### RECORDS FOR THE TASK
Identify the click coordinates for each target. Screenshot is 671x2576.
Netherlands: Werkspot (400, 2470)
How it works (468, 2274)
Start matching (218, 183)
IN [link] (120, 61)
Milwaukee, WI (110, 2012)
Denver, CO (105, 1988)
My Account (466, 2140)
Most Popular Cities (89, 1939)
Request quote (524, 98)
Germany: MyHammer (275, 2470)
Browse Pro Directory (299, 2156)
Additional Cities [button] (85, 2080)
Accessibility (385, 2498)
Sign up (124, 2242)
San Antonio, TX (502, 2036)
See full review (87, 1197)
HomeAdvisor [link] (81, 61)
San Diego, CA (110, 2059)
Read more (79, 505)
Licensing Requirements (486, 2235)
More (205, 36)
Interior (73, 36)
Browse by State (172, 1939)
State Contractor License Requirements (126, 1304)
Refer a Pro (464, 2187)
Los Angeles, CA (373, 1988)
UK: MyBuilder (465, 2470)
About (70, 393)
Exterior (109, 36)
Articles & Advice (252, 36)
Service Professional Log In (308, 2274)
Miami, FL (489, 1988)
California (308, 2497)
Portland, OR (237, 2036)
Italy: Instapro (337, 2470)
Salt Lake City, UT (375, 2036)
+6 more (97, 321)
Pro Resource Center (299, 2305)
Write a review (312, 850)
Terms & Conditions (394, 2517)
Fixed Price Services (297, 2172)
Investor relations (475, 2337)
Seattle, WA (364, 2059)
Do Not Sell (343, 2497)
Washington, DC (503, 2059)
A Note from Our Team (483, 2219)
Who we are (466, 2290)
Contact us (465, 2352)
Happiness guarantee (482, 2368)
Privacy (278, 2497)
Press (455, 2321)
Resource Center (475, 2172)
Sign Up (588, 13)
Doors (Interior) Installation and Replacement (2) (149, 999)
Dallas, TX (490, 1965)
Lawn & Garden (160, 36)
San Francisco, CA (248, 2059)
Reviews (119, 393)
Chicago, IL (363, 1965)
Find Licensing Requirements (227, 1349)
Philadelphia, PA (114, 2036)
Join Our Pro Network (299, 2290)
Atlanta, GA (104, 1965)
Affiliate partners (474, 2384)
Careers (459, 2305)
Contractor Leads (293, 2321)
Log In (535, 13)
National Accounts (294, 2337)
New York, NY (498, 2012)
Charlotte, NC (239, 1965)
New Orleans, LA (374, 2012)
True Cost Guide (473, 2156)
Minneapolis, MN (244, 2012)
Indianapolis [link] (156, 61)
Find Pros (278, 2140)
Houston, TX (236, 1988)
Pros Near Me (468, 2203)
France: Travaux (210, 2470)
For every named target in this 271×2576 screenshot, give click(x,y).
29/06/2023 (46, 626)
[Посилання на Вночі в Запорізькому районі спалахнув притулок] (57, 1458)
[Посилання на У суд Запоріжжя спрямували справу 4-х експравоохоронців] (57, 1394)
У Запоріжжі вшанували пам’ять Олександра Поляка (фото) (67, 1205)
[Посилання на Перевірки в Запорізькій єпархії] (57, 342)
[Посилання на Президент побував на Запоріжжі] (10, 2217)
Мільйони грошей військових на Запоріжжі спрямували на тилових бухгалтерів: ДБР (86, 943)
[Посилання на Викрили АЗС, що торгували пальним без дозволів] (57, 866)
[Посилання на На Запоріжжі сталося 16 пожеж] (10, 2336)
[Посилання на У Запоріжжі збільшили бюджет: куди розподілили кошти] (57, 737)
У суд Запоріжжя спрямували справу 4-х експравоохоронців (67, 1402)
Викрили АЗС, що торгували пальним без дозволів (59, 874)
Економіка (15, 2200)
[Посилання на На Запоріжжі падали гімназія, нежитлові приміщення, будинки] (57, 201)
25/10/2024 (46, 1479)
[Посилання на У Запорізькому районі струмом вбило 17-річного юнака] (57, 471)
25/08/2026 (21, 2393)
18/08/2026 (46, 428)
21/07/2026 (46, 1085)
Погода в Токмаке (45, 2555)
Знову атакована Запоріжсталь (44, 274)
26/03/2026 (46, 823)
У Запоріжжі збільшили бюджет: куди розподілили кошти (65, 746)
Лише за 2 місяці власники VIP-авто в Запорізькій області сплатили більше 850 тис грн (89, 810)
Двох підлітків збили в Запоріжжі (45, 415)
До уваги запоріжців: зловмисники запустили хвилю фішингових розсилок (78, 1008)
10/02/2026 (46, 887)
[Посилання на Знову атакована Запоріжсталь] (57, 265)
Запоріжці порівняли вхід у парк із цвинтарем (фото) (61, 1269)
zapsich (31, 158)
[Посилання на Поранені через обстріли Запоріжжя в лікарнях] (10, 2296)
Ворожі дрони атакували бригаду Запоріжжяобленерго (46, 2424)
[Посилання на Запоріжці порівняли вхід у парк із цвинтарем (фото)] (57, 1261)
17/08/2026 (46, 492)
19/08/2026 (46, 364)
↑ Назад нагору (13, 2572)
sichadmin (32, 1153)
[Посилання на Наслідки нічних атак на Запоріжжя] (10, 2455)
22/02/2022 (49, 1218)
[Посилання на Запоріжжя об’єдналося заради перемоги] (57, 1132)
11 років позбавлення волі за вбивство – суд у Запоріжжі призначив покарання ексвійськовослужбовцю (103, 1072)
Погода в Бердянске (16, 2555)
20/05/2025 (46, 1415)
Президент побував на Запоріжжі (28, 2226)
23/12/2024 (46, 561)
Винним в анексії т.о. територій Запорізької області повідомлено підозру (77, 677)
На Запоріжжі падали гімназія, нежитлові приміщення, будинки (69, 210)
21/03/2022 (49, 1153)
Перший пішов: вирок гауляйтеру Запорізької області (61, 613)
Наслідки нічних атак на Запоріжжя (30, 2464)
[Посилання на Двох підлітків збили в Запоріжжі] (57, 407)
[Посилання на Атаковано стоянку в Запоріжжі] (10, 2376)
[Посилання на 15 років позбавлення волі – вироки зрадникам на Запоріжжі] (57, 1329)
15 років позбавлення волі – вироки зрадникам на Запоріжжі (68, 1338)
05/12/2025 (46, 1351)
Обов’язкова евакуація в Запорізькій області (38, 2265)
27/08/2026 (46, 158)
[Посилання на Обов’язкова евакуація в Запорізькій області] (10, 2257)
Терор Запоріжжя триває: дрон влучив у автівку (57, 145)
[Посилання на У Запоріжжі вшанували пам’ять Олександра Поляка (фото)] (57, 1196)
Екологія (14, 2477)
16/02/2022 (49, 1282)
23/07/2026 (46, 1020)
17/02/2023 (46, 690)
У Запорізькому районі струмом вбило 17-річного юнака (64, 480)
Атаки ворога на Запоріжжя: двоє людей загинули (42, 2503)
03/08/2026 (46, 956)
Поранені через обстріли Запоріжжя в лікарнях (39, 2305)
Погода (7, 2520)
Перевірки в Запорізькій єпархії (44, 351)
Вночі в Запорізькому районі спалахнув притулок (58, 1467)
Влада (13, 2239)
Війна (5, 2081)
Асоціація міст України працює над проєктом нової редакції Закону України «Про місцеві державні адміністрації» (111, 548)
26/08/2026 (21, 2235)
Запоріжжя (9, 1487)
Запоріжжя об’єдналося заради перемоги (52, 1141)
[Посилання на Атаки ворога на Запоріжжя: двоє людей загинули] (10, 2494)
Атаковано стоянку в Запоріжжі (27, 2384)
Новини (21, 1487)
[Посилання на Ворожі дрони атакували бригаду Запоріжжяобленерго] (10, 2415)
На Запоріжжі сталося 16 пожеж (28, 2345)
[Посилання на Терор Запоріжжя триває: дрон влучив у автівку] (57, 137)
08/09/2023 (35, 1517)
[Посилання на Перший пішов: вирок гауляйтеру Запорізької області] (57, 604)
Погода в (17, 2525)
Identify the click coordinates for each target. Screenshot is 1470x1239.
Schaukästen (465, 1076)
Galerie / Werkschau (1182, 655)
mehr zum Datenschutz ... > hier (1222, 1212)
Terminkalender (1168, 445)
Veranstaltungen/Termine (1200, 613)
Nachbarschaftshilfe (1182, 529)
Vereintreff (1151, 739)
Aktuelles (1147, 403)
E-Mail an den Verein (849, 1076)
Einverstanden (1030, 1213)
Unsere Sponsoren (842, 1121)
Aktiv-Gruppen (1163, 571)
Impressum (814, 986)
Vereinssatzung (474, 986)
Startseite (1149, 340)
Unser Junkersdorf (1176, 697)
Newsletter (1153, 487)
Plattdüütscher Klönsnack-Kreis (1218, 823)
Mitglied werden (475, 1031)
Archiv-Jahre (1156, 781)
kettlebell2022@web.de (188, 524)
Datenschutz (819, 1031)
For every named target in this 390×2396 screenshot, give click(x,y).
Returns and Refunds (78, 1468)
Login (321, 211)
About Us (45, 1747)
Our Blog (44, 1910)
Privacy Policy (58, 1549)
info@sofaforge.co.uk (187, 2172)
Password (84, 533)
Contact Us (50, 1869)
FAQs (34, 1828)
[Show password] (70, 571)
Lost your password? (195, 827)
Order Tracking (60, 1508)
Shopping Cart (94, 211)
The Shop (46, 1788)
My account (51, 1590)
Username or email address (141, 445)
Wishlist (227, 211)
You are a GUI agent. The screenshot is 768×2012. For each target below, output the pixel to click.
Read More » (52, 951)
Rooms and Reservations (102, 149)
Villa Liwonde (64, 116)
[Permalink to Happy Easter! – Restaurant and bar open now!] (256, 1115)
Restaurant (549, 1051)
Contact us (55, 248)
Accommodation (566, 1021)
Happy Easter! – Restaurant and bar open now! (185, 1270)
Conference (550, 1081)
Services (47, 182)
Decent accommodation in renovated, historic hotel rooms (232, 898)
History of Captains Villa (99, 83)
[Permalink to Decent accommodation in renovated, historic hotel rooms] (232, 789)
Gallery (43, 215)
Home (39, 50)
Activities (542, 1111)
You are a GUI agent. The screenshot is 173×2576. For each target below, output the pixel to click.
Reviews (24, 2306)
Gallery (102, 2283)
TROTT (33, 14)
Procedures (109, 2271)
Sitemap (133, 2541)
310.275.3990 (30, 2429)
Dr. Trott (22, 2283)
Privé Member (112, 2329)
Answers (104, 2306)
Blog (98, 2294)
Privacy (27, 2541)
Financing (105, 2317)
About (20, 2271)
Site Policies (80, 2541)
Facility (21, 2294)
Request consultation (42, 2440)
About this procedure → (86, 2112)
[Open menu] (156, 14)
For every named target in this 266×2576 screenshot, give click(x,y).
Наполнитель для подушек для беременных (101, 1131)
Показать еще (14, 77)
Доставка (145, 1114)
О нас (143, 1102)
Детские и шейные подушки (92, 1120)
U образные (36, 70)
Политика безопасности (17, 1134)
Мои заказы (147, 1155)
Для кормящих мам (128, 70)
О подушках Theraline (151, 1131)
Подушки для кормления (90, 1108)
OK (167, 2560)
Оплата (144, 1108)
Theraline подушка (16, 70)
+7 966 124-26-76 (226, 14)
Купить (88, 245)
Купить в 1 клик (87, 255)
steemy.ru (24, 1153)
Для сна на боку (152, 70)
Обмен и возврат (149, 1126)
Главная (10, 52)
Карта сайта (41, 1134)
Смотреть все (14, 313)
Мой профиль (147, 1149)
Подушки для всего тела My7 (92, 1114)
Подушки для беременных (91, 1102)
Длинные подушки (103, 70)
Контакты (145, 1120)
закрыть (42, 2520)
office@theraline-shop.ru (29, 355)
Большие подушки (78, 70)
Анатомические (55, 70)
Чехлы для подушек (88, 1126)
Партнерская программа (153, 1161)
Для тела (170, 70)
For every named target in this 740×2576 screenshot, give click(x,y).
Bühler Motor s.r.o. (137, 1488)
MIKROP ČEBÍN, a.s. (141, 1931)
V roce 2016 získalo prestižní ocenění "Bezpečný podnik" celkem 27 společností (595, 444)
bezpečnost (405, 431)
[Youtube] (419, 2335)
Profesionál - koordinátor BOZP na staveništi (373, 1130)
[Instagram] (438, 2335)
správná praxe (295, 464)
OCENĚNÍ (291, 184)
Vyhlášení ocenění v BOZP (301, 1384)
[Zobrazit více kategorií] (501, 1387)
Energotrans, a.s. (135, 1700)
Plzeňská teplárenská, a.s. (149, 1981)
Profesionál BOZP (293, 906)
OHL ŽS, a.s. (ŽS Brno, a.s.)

### WORK ORDER
Every line in the data that holds the string "атакували" should be returned.

### OUTPUT FOR THIS EXERCISE
Ворожі дрони атакували бригаду Запоріжжяобленерго (46, 2424)
[Посилання на Ворожі дрони атакували бригаду Запоріжжяобленерго] (10, 2415)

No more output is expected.